More than 460 reports of menstrual disturbances in women who received a Covid-19 vaccine have been submitted to the State’s medicines regulator.
The Health Products Regulatory Authority (HPRA) said 94 of these related to missing periods and 365 to heavier menstrual bleeding.
“In the vast majority of cases, reports were received directly from a vaccinated woman describing a menstrual disturbance with no associated medical condition,” the regulator said in its latest update on vaccine safety.
Latest investigations by the safety committee of the European Medicines Agency (EMA) suggest there may be "short-lived changes" in menstrual patterns, including absence of menstrual bleeding and heavier-than-usual menstrual bleeding following mRNA vaccination, the HPRA said.
“This further assessment is part of routine ongoing safety monitoring, and the EMA has stated that, at this stage, it is not yet clear whether there is a causal link between the Covid-19 vaccines and reports of changes in menstrual patterns. There is also no evidence to suggest that Covid-19 vaccines affect fertility.”

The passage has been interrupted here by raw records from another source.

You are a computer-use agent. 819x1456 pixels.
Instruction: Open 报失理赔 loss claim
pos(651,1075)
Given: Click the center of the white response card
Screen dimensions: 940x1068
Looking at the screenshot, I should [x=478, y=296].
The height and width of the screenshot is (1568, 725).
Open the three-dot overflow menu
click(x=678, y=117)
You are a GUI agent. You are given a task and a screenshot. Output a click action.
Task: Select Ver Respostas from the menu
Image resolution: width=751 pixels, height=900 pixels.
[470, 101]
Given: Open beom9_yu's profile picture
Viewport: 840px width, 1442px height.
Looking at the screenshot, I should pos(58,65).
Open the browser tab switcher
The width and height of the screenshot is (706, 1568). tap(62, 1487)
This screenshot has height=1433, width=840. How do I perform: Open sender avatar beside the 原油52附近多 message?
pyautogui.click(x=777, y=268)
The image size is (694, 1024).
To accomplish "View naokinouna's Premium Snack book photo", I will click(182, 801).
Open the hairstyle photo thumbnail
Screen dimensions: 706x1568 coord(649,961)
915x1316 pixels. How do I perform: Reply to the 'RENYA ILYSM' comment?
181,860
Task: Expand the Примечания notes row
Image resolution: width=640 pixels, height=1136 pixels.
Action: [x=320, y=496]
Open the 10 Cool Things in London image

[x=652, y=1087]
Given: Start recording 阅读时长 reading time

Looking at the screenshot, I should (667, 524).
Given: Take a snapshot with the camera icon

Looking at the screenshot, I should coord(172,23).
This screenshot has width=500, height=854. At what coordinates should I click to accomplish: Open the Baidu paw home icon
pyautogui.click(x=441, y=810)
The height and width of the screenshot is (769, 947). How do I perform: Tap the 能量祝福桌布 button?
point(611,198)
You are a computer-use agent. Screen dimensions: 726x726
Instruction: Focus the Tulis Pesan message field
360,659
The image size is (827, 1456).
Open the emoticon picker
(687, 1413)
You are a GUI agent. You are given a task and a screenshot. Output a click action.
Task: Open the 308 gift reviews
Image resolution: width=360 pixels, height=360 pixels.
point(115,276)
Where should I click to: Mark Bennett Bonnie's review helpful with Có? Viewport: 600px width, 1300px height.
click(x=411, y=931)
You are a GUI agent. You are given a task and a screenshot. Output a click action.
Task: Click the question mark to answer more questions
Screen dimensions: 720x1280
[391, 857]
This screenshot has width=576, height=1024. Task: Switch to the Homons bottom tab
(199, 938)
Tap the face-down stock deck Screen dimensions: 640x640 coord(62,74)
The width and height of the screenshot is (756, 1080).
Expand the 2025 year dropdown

The EMA has also reviewed studies of 65,000 pregnancies and found the data “reassuring”.
“The review found no sign of increased risk of pregnancy complications, miscarriages, preterm births or adverse effects in the unborn babies following mRNA Covid-19 vaccination.”
Suspected side-effects
More than 1,000 reports of suspected side-effects following either a third or booster dose of Covid-19 have been received by the authority.
By February 8th, 1,077 reports of suspected side-effects had been received following the administration of 2.7 million third – or booster – doses, according to its latest safety update.
About one in every 2,250 children who has so far received a Covid-19 vaccine has reported a suspected side-effect, the update shows.
A total of 346 reports of suspected side-effects in young people have been made after administration of the Pfizer vaccine. This related to the delivery of 780,000 doses to under-18s up to February 8th.
A total of 54 of the reports related to a child – general vaccination of five to 11 year olds began last month – and the rest related to adolescents aged 12-17.
Overall, the authority says, the reports received are consistent with the types of reports received for adults, with most being mild to moderate in nature. Many had resolved or were resolving at the time of reporting, it said.
Weakness and chest pain
The most commonly reported side-effect among children (325 reports) was “general symptoms and local reactions” such as tiredness, weakness, chest pain and feeling hot. Other significant categories were nervous system issues such dizziness, headache, fainting or feeling faint (237) and gastrointestinal complaints such as nausea, vomiting and abdominal pain (142).
Overall, the HPRA has received a total of 19,468 reports of side-effects, relating to about 10.5 million administered vaccines and boosters – equivalent to one report for every 540 doses.
About 40 per cent of suspected side-effects had resolved or were resolving at the time of reporting.
It has received 120 reports of myocarditis/pericarditis and 10 reports of thrombosis with thrombocytopenia syndrome (TTS)
There have been 14 reports of anaphalaxis following a Pfizer/Moderna vaccine and a "small number" after AstraZeneca/Janssen.
In 106 reports, the person was vaccinated and subsequently died. The median age of this group was 81 years.
“Reports describing a death are carefully reviewed. However, it can be expected that fatalities due to progression of underlying disease or natural causes will continue to occur, including following vaccination. This does not mean that the vaccine caused the deaths.”